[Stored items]
+ + + + + + +
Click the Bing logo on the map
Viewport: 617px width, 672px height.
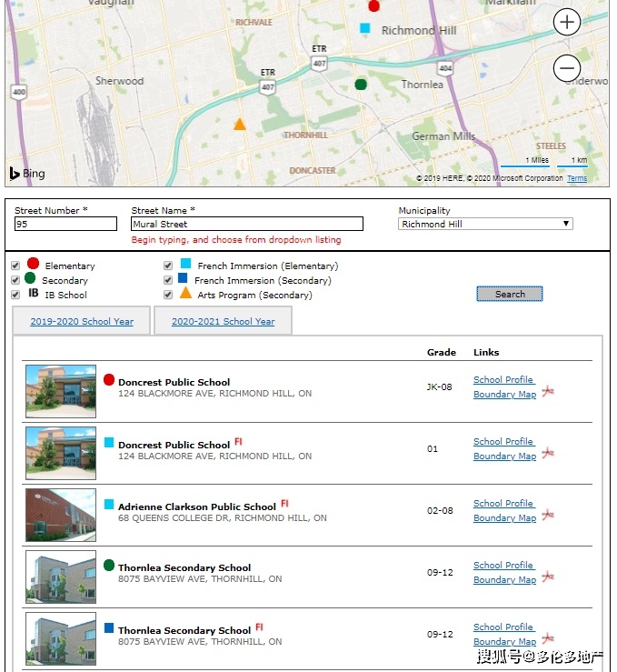point(27,173)
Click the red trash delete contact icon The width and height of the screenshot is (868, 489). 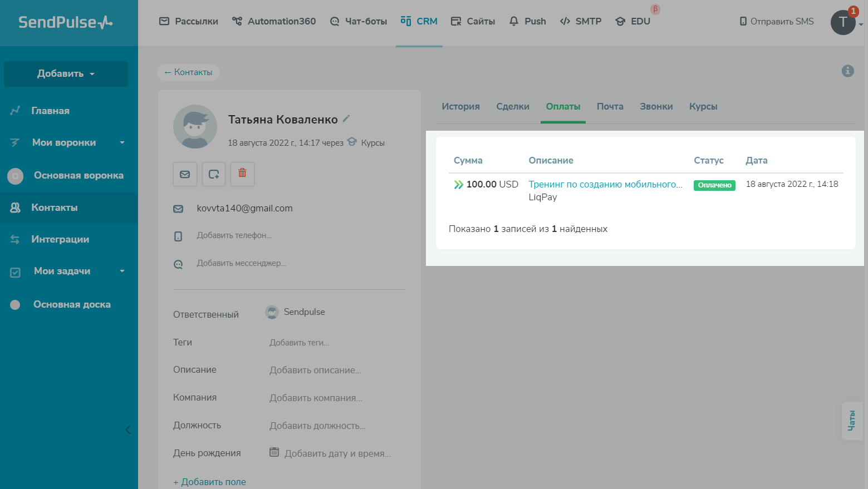click(242, 174)
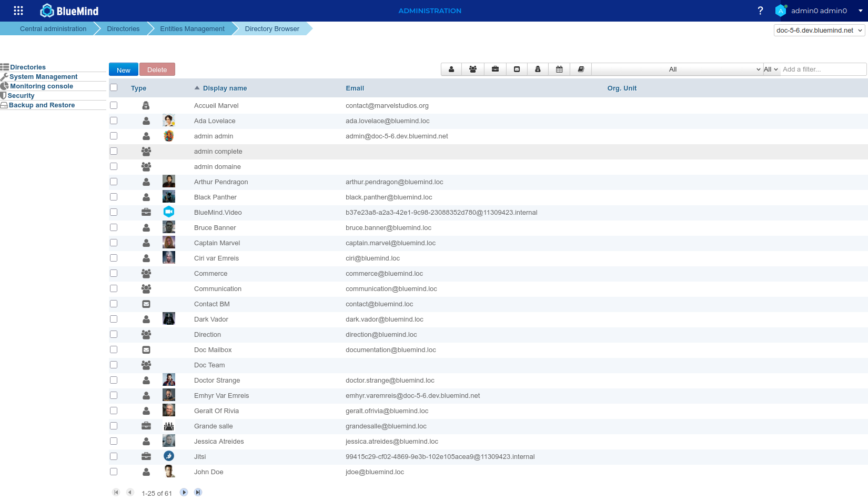Viewport: 868px width, 500px height.
Task: Open help question mark icon
Action: (760, 11)
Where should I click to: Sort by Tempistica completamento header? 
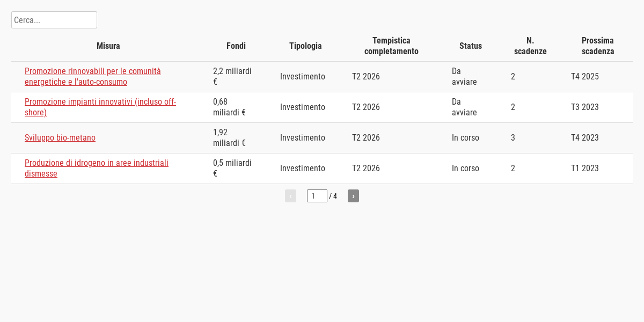point(391,46)
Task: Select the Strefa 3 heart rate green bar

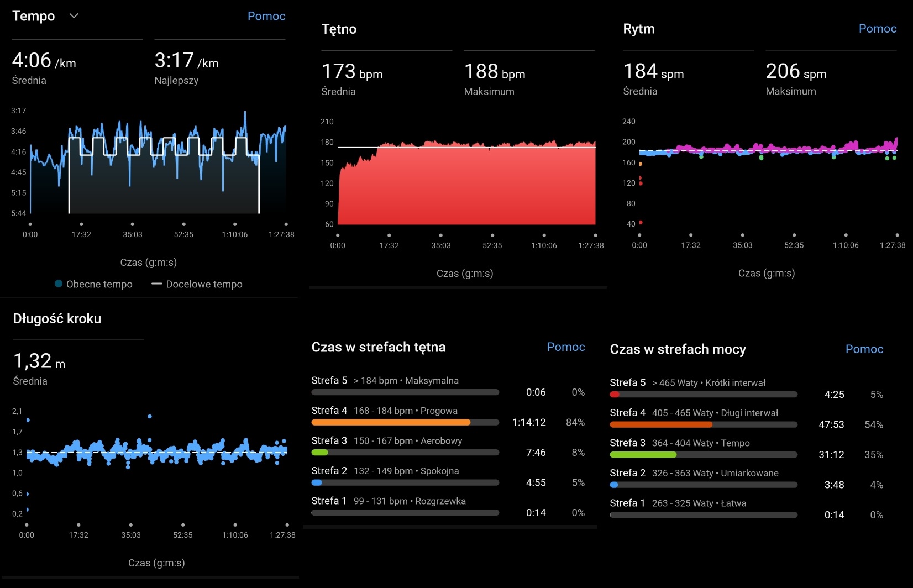Action: (320, 453)
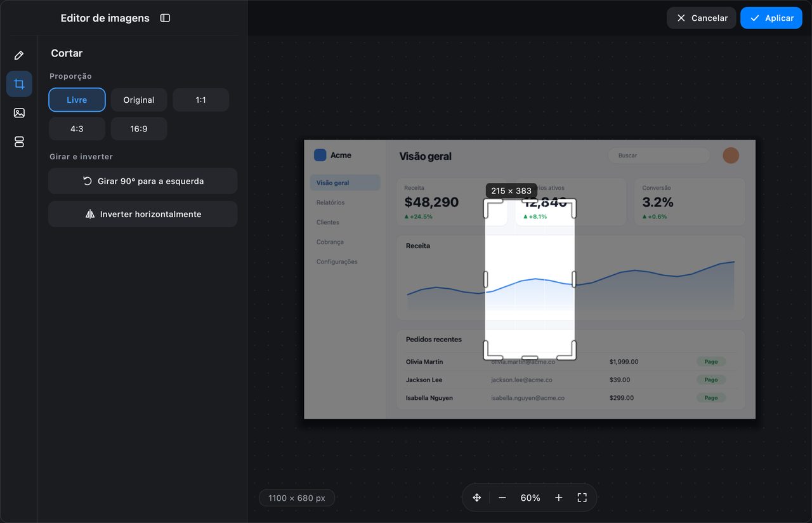Collapse the sidebar panel toggle icon
The width and height of the screenshot is (812, 523).
point(165,18)
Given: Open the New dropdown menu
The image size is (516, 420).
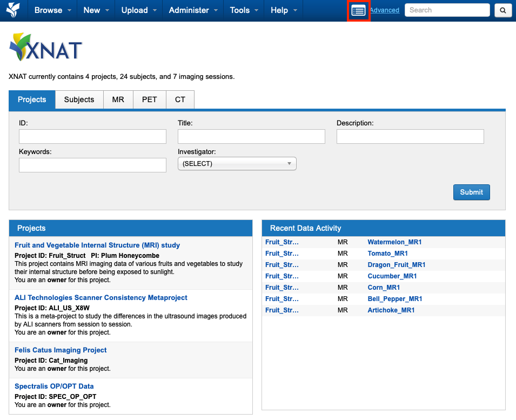Looking at the screenshot, I should point(96,10).
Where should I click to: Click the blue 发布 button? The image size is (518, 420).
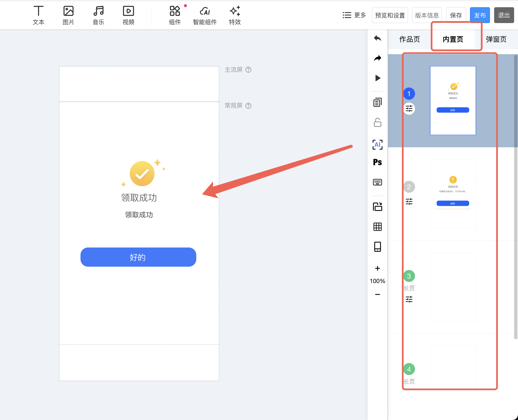(480, 15)
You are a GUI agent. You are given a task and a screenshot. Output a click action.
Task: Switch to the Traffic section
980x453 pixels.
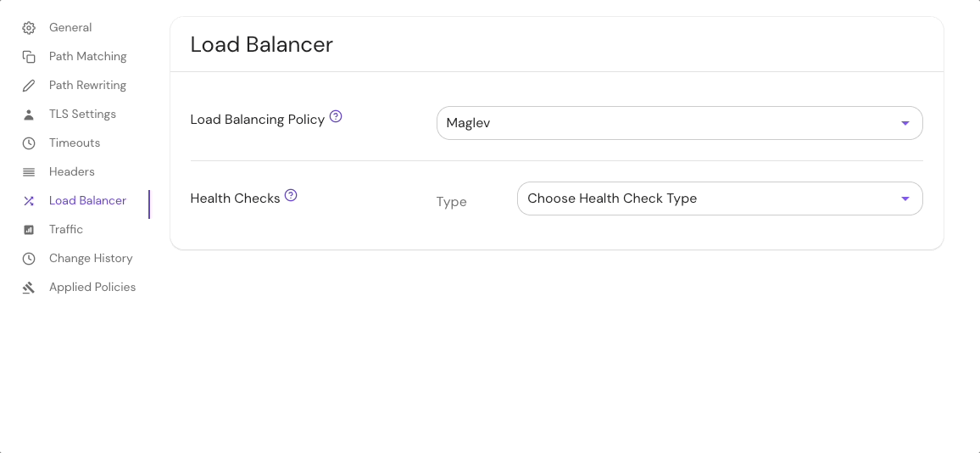click(x=66, y=230)
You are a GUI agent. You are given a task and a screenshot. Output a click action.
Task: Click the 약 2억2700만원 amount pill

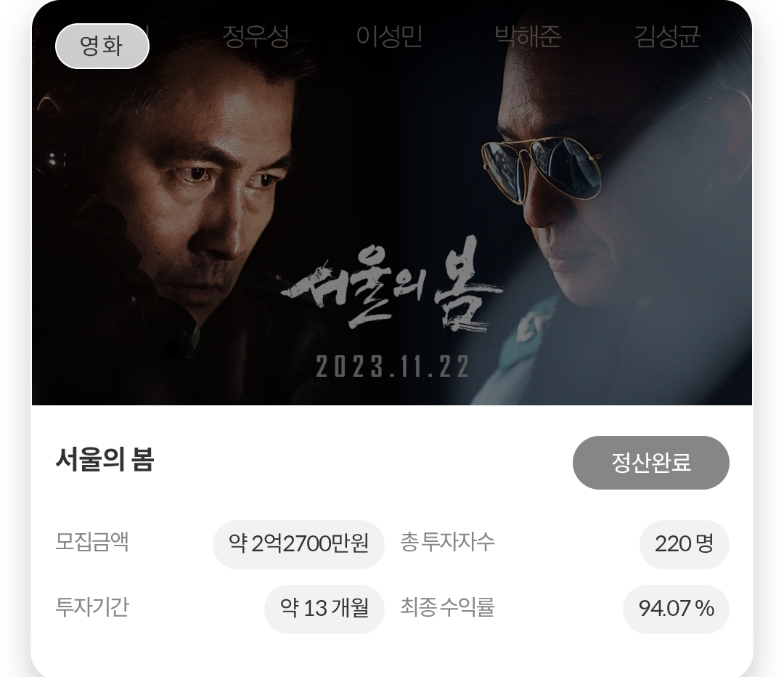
+ + + + + + +
#### PROBLEM TO SOLVE
The expected output is the exact run of lines from the one containing "Task: Select the" through the final line of the data above, both ends included, with no pictures.

#### YOUR SOLUTION
Task: Select the Strefa 3 heart rate green bar

Action: (320, 453)
Collapse the sidebar panel toggle icon
The width and height of the screenshot is (812, 523).
point(165,18)
Given: Open the New dropdown menu
The image size is (516, 420).
Looking at the screenshot, I should point(96,10).
Where should I click to: Click the blue 发布 button? The image size is (518, 420).
(480, 15)
You are a GUI agent. You are given a task and a screenshot. Output a click action.
Task: Switch to the Traffic section
980x453 pixels.
click(x=66, y=230)
You are a GUI agent. You are given a task and a screenshot. Output a click action.
Task: Click the 약 2억2700만원 amount pill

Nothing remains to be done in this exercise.